CAISO has floated two ideas for cost allocation. The first would have the ISO enter black start contracts and charge all scheduling coordinators, rather than specific TO areas, for incremental black start capability. The other idea would entail it shifting cost allocation to local transmission access charge areas and recovering the costs from TOs as reliability service costs.

The Bay Area, however, poses unique challenges for black start procurement. One is the lack of eligible resources there.

“The ISO has said that there is a relatively small set of units from which this service could be procured,” said Brian Theaker, director of market affairs at NRG Energy. “Will the ISO disclose what that subset of units is?”

CAISO staff were reluctant to wade into that aspect of the issue before laying out a framework for procurement.

“At this point, we were not planning on getting into any more of the details around the specific requirement in the area or how we would go about procuring,” said Neil Millar, CAISO executive director of infrastructure development. “The goal right now is to land on the cost allocation process and the procurement process itself that would set out how we would go about doing this.”

Robert Jenkins of Flynn Resource Consultants picked up on Theaker’s theme.

“I was looking for what kind of characteristics is the ISO valuing in identifying this small number of units,” Jenkins said. “Is it geography? Is it size? Is it connectivity” to the ISO’s system? He added that he would be interested in learning more about the scope of the market when that information became available.

Millar responded by offering some qualifications, pointing out that CAISO wanted stakeholders to consider the procurement issue within the context of the relatively small number of resources eligible to participate in the market.

“It’s not a case of any generator located anywhere in the system,” Millar said. “Location does matter very much and there’s a relatively small subset, so that could affect people’s input on how we should go about planning this procurement process to pick a couple of units out of a relatively small subset.”

Bonnie Blair, a consultant representing the “Six Cities” utilities of Anaheim, Azusa, Banning, Colton, Pasadena and Riverside, pressed the ISO on the importance of the location of the resources.

Millar explained the “piecemeal” approach of restoring a part of the system after a blackout.
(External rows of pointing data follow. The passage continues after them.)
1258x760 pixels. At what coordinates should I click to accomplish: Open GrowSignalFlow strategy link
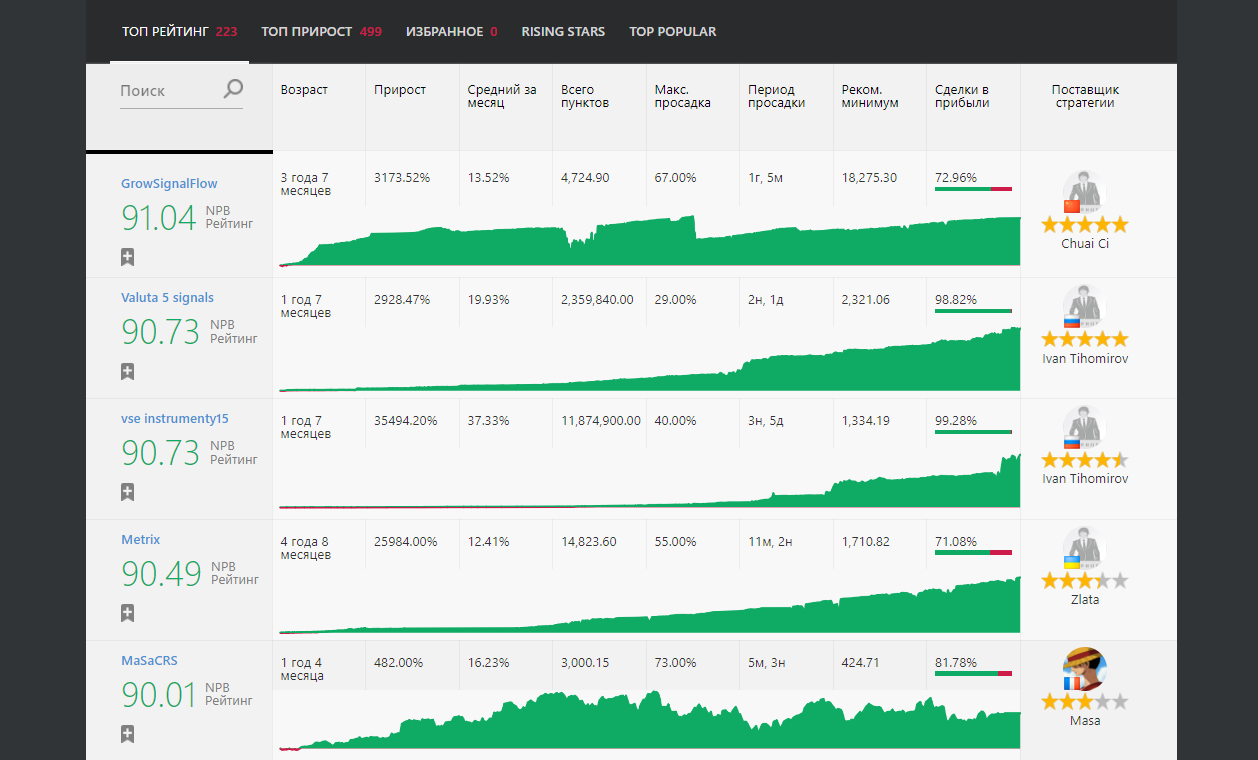(x=169, y=184)
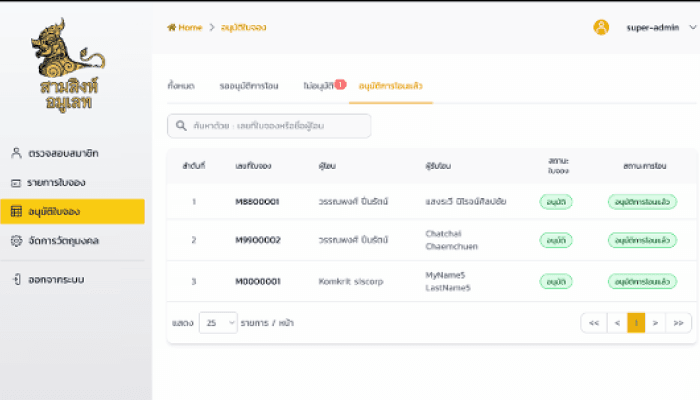Jump to first page with << button
Screen dimensions: 700x400
593,323
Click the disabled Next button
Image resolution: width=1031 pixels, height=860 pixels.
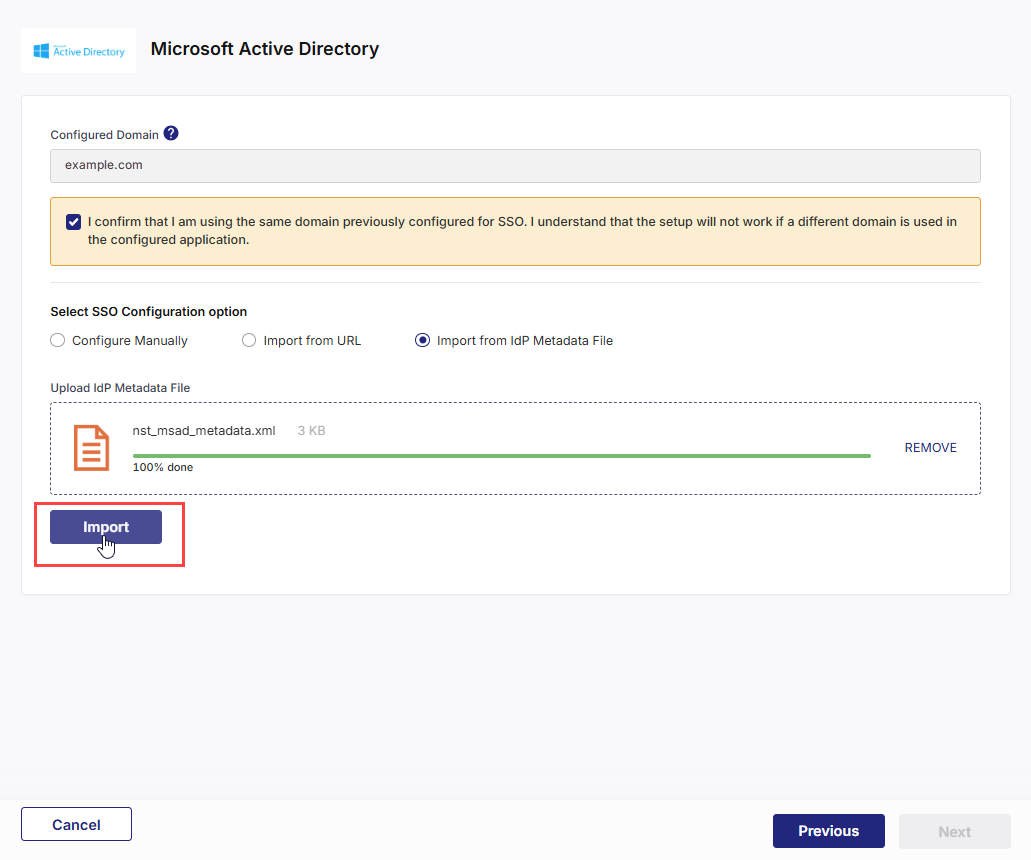tap(954, 831)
The ISO starts by first bringing up a black start resource, then energizing individual transmission lines and “picking up other generators, a bit of load, more generators, then more load” to reach into the affected areas.

“So as you keep considering sources further and further away, you quickly get to where the time it would take to do all those steps wipes out the benefit of getting the resource in the first place,” Millar said.

Paul Nelson, electricity market design manager at Southern California Edison, wanted more specifics on the timeframe for acquiring the resources.

“Is this something that needs to be done in 2017, 2018?” Nelson asked. “Because that impacts the approaches for procuring it.”

“We’d like to have some sort of contractual arrangement by the beginning of 2018 or end of 2017,” Vaughan replied, adding that the small set of potential resources are not identified as black start capable and would likely require upgrades.

Theaker questioned whether the ISO schedule for completing the initiative was realistic, given the need to deal with issues of “compensation, context, structure and cost allocation,” as well as to draw up a straw proposal.

“It’s highly aggressive, but I think it is realistic,” Vaughan responded.

“Then I’d encourage you to identify some near-term milestones in terms of what has to be in place [and] when, in order to get this ready — not only for the board meeting in May, but also lay out the milestones for getting [resources procured by January 2018], as we’ve just discussed,” Theaker said.

Comments on the issue paper must be submitted to CAISO by Jan. 31. The ISO will publish a straw proposal Feb. 14.